== Segment start ==

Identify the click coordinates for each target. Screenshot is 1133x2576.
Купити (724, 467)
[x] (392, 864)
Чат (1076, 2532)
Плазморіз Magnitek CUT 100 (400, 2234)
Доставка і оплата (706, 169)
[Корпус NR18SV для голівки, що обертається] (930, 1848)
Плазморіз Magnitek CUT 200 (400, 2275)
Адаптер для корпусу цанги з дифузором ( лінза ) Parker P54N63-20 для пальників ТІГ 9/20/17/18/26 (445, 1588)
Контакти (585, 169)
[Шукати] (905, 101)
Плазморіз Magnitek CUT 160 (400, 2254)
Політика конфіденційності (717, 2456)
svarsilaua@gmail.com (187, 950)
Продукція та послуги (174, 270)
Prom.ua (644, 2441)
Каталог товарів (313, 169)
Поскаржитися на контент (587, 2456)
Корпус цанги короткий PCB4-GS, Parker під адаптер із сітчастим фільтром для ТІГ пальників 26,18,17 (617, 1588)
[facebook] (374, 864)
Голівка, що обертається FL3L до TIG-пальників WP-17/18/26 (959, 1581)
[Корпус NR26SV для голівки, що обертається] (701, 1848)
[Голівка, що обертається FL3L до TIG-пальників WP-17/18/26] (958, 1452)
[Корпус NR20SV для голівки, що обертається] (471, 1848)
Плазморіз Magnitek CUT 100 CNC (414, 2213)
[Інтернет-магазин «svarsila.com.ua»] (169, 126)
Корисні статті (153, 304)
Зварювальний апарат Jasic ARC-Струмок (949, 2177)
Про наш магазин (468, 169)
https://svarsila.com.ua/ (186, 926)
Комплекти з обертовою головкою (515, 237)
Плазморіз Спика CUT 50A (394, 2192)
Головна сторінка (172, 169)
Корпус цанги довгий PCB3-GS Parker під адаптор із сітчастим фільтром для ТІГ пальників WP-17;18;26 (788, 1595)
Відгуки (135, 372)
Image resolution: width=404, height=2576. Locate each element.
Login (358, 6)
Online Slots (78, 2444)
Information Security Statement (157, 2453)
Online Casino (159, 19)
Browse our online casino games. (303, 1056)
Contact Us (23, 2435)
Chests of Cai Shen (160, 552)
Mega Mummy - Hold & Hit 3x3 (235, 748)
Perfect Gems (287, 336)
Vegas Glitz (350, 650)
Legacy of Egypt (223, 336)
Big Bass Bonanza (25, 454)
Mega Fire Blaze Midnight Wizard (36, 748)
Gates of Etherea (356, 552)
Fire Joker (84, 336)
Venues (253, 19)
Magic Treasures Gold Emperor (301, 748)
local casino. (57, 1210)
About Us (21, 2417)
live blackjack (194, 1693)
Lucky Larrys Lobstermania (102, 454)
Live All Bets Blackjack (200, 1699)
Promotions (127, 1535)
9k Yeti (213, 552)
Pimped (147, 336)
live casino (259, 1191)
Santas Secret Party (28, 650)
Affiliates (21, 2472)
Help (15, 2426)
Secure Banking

== Segment end ==

**WHAT YOU HAVE TO DO**. Can you repeat, word for word, every line above from the one containing "Комплекти з обертовою головкою (515, 237)" down to the one containing "local casino. (57, 1210)", including both?

**RESULT BELOW**.
Комплекти з обертовою головкою (515, 237)
Плазморіз Спика CUT 50A (394, 2192)
Головна сторінка (172, 169)
Корпус цанги довгий PCB3-GS Parker під адаптор із сітчастим фільтром для ТІГ пальників WP-17;18;26 (788, 1595)
Відгуки (135, 372)
Image resolution: width=404, height=2576. Locate each element.
Login (358, 6)
Online Slots (78, 2444)
Information Security Statement (157, 2453)
Online Casino (159, 19)
Browse our online casino games. (303, 1056)
Contact Us (23, 2435)
Chests of Cai Shen (160, 552)
Mega Mummy - Hold & Hit 3x3 (235, 748)
Perfect Gems (287, 336)
Vegas Glitz (350, 650)
Legacy of Egypt (223, 336)
Big Bass Bonanza (25, 454)
Mega Fire Blaze Midnight Wizard (36, 748)
Gates of Etherea (356, 552)
Fire Joker (84, 336)
Venues (253, 19)
Magic Treasures Gold Emperor (301, 748)
local casino. (57, 1210)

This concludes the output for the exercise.